Task 1
In the discussion of tryptophan and white hair below, why would a high calcium diet presumably leave less tryptophan available for keratinization? Answer in one to three sentences.
Task 2
Name every food mentioned in the discussion of tryptophan and white hair below.
Task 3
According to the discussion of tryptophan and white hair below, what deficiency did RP connect with white hair?

Depends what's causing the whiting and at what amount of tryptophan intake. If the whiting of the hair is due to a metabolic problem, and one would need to keep tryptophan intake to an extremely low level, then you may start having trouble conserving muscle mass by reducing it too much? My understanding is that the main problem is serotonin in the brain, but that is taken care of with sufficient gelatin which diverts tryptophan away from the brain. Also, I'd find it tough to get a good amount of quality protein daily without a lot of dairy (or muscle meat).

Note that RP also made a connection between white hair and copper deficiency.

I agree with your points. However, the high levels of tryptophan in grey / white hair does seem to be a problem on its own. Ray said that typically, in a high calcium diet like milk/cheese, tryptophan will be steered towards metabolism into niacin. So a high calcium diet would presumably have less tryptophan floating around for keratinization, and keratinization itself is a problem I think according to Ray. A high protein diet (especially one low in tryptophan) would either incorporate tryptophan into muscle synthesis and/or in case of also high calcium intake will divert most remaining tryptophan into niacin conversion.

Material provided
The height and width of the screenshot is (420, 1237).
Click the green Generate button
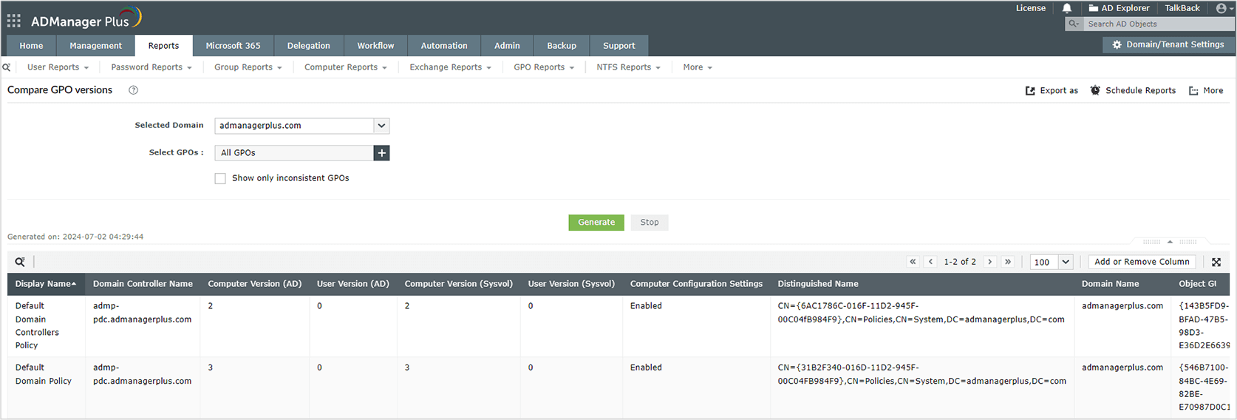pos(596,223)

Reply 1
According to the text, a high calcium diet such as one rich in milk or cheese typically steers tryptophan toward metabolism into niacin. As a result, less tryptophan would be left floating around for keratinization.

Reply 2
- Dairy
- Muscle meat
- Gelatin
- Milk
- Cheese

Reply 3
Copper deficiency.